◆ **Problems to solve**:
[1] Answer these questions from the text on the Respect split below:
(a) In what year did two leading SWP members criticize "the dominance of feminist ideas amongst a section of the party"?
(b) In which two places are the Respect branches whose leading figures the SWP accuses of communalism, vote-fixing and sexist behavior?
(c) According to the text, what is the split really about?
[2] Write the next part of the text on the Respect split, picking up right after its final sentence.

Anyone who knows the left, and even the far left, knows that sexist attitudes and behaviour are far from having been vanquished in its ranks. In a recent post (12), the talented blogger Splintered Sunrise makes a number of allusive but pretty well targeted remarks concerning the SWP, which are perhaps clearer to those who know the party from the inside than they are to me. However he makes one clear reference that does correspond with first-hand reports I had of the run-up to the split in the SSP, where SWP members and other supporters of Tommy Sheridan behaved in an outrageously sexist fashion. This was perhaps the translation into practice of fighting against “the dominance of feminist ideas amongst a section of the party” which two leading SWP members criticised in a 2006 document (13). In a recent post (14), Andy Newman gives details of a case in Bristol SWP last year.

Anyway putting all that together, we get a situation where the (mainly white) SWP is accusing the leading figures in the (largely Asian) Respect branches in East London and Birmingham of communalism, vote-fixing and sexist behaviour. No problem? Does no one in the SWP feel uneasy about that?

What the split is really about is what kind of party Respect should be. In any normal living party you can and will have disagreements over the relative importance of elections and extra-parliamentary campaigns, community-based and industrial work, new movements and traditional trade union work. Those questions can be sources of tension, conflict, choices that have to be made. They do not necessarily need to lead to splits, though that can happen. But you have to have a large measure of agreement on what kind of party you are building, or indeed whether it is a party or something else that you are building. Behind all the external discourse about left-right splits and witch-hunts, that is what it is about. And in the SWP’s internal debate, that is the question they actually address.

Was the split really necessary?

Many people regret the split, many consider there was no political justification for it. Certainly it is regrettable. Certainly there were no differences of political programme that could not have been dealt with in the same organisation, notwithstanding the SWP’s discourse about a left/right division. But the clash with the SWP was an accident waiting to happen.

◆ **Given material**:
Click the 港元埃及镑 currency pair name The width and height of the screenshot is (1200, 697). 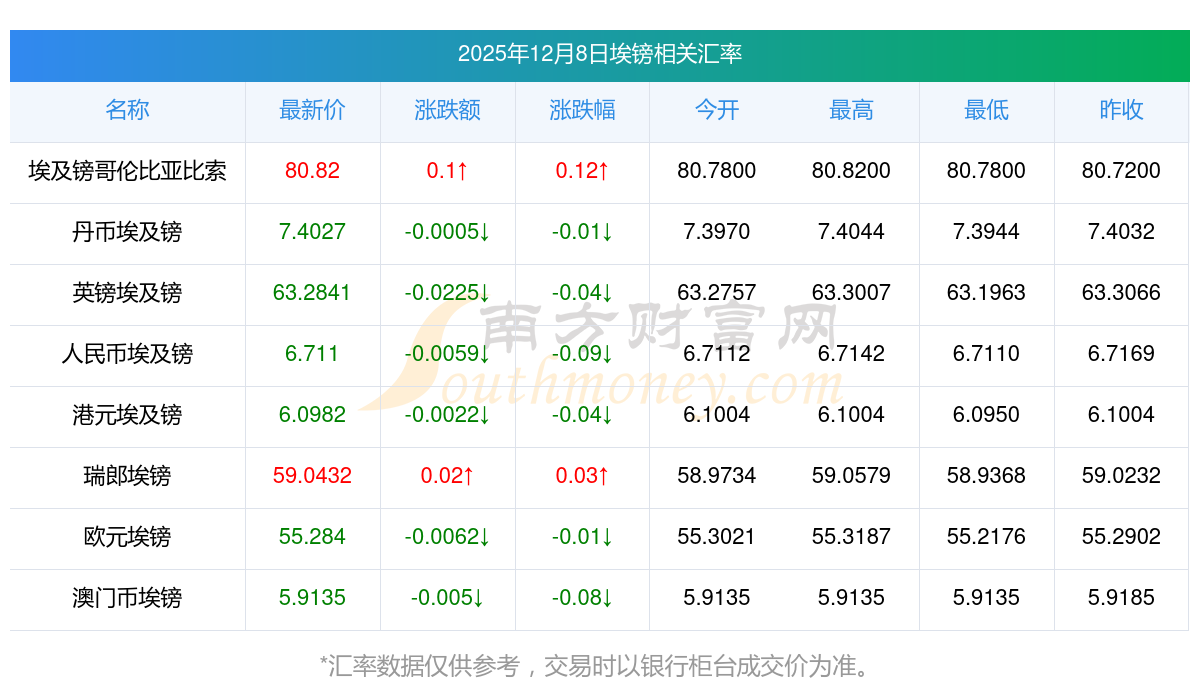127,415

◆ **Answers per task**:
[1]
(a) 2006
(b) East London and Birmingham
(c) What kind of party Respect should be

[2]
It is not possible to build a broad party while continuing to operate as a classical far-left group, with your newspaper, public activities, industrial intervention, etc., and where members’ time and money go in priority to the group. You cannot have your cake and eat it. You cannot have your broad party and still build your own group as before. And you cannot get round the problem by baptising what is clearly a party-in-formation a united front of a special type or a political united front. That way you just fall between two stools, which is what the SWP seems to have done.

If you want to build a broad party you have to: a) have the political clarity to see that that means that your own organisation will have to change radically in the way it operates, and conduct public activities and campaigns as the party; and b) have the political courage to commit material resources to the party.

When the SSP was launched, SML put the vast bulk of its human and material resources – offices, computers, its newspaper, full-timers – at the disposal of the party. On a more modest scale, but following the same approach, Socialist Resistance stopped publication of its own paper and put its human and material resources at the disposal of Respect, which made it possible to produce a Respect newspaper three weeks after the Bishopsgate conference. At present, the LCR is engaged in an attempt to launch a broad anti-capitalist party. It has said quite explicitly that if the project succeeds, the LCR in its present form will cease to exist.

If the SWP had been able to change, no split would have been necessary. Since it not only did not but dug its heels in when challenged, a split became probable and at a certain point inevitable.

Where now for the SWP?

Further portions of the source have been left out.